#### [Instructions to follow]
Quote every line of the data below word for word.

## BEGIN Recorded information

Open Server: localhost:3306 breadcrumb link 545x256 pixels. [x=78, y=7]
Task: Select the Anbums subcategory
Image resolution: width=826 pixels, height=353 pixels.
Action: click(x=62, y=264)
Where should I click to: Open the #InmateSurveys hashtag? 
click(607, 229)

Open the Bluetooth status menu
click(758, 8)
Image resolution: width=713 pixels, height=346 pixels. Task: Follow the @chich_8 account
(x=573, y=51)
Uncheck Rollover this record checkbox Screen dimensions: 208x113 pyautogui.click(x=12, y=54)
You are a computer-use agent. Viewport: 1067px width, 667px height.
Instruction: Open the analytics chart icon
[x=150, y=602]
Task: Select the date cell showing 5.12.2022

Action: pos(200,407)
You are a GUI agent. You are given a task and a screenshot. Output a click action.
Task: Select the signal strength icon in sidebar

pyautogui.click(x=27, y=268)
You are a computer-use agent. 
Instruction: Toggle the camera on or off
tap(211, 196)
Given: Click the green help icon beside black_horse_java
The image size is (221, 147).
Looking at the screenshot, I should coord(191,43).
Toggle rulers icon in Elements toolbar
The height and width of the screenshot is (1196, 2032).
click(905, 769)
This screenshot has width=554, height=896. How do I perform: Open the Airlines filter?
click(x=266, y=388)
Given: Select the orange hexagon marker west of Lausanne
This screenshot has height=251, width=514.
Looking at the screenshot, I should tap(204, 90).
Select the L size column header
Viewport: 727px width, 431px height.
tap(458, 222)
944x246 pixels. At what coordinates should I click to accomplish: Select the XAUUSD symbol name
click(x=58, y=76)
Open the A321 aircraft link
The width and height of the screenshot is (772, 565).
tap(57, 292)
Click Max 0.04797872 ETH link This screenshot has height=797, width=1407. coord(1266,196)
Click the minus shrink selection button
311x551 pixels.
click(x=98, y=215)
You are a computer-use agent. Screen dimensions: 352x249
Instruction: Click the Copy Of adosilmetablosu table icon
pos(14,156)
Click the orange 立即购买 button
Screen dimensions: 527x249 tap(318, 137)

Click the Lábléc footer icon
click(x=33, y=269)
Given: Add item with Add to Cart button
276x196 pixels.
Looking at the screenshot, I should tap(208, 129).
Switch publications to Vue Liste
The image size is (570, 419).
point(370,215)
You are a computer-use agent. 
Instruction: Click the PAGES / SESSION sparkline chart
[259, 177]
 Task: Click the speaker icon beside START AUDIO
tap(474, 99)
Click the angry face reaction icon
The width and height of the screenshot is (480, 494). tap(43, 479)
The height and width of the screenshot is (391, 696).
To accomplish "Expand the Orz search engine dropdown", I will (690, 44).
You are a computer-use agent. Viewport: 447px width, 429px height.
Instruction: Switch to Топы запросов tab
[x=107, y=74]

## END Recorded information

#### [Task response]
Open Server: localhost:3306 breadcrumb link 545x256 pixels. [x=78, y=7]
Task: Select the Anbums subcategory
Image resolution: width=826 pixels, height=353 pixels.
Action: click(x=62, y=264)
Where should I click to: Open the #InmateSurveys hashtag? 
click(607, 229)

Open the Bluetooth status menu
click(758, 8)
Image resolution: width=713 pixels, height=346 pixels. Task: Follow the @chich_8 account
(x=573, y=51)
Uncheck Rollover this record checkbox Screen dimensions: 208x113 pyautogui.click(x=12, y=54)
You are a computer-use agent. Viewport: 1067px width, 667px height.
Instruction: Open the analytics chart icon
[x=150, y=602]
Task: Select the date cell showing 5.12.2022

Action: pos(200,407)
You are a GUI agent. You are given a task and a screenshot. Output a click action.
Task: Select the signal strength icon in sidebar

pyautogui.click(x=27, y=268)
You are a computer-use agent. 
Instruction: Toggle the camera on or off
tap(211, 196)
Given: Click the green help icon beside black_horse_java
The image size is (221, 147).
Looking at the screenshot, I should coord(191,43).
Toggle rulers icon in Elements toolbar
The height and width of the screenshot is (1196, 2032).
click(905, 769)
This screenshot has width=554, height=896. How do I perform: Open the Airlines filter?
click(x=266, y=388)
Given: Select the orange hexagon marker west of Lausanne
This screenshot has height=251, width=514.
Looking at the screenshot, I should tap(204, 90).
Select the L size column header
Viewport: 727px width, 431px height.
tap(458, 222)
944x246 pixels. At what coordinates should I click to accomplish: Select the XAUUSD symbol name
click(x=58, y=76)
Open the A321 aircraft link
The width and height of the screenshot is (772, 565).
tap(57, 292)
Click Max 0.04797872 ETH link This screenshot has height=797, width=1407. coord(1266,196)
Click the minus shrink selection button
311x551 pixels.
click(x=98, y=215)
You are a computer-use agent. Screen dimensions: 352x249
Instruction: Click the Copy Of adosilmetablosu table icon
pos(14,156)
Click the orange 立即购买 button
Screen dimensions: 527x249 tap(318, 137)

Click the Lábléc footer icon
click(x=33, y=269)
Given: Add item with Add to Cart button
276x196 pixels.
Looking at the screenshot, I should tap(208, 129).
Switch publications to Vue Liste
The image size is (570, 419).
point(370,215)
You are a computer-use agent. 
Instruction: Click the PAGES / SESSION sparkline chart
[259, 177]
 Task: Click the speaker icon beside START AUDIO
tap(474, 99)
Click the angry face reaction icon
The width and height of the screenshot is (480, 494). tap(43, 479)
The height and width of the screenshot is (391, 696).
To accomplish "Expand the Orz search engine dropdown", I will (690, 44).
You are a computer-use agent. Viewport: 447px width, 429px height.
Instruction: Switch to Топы запросов tab
[x=107, y=74]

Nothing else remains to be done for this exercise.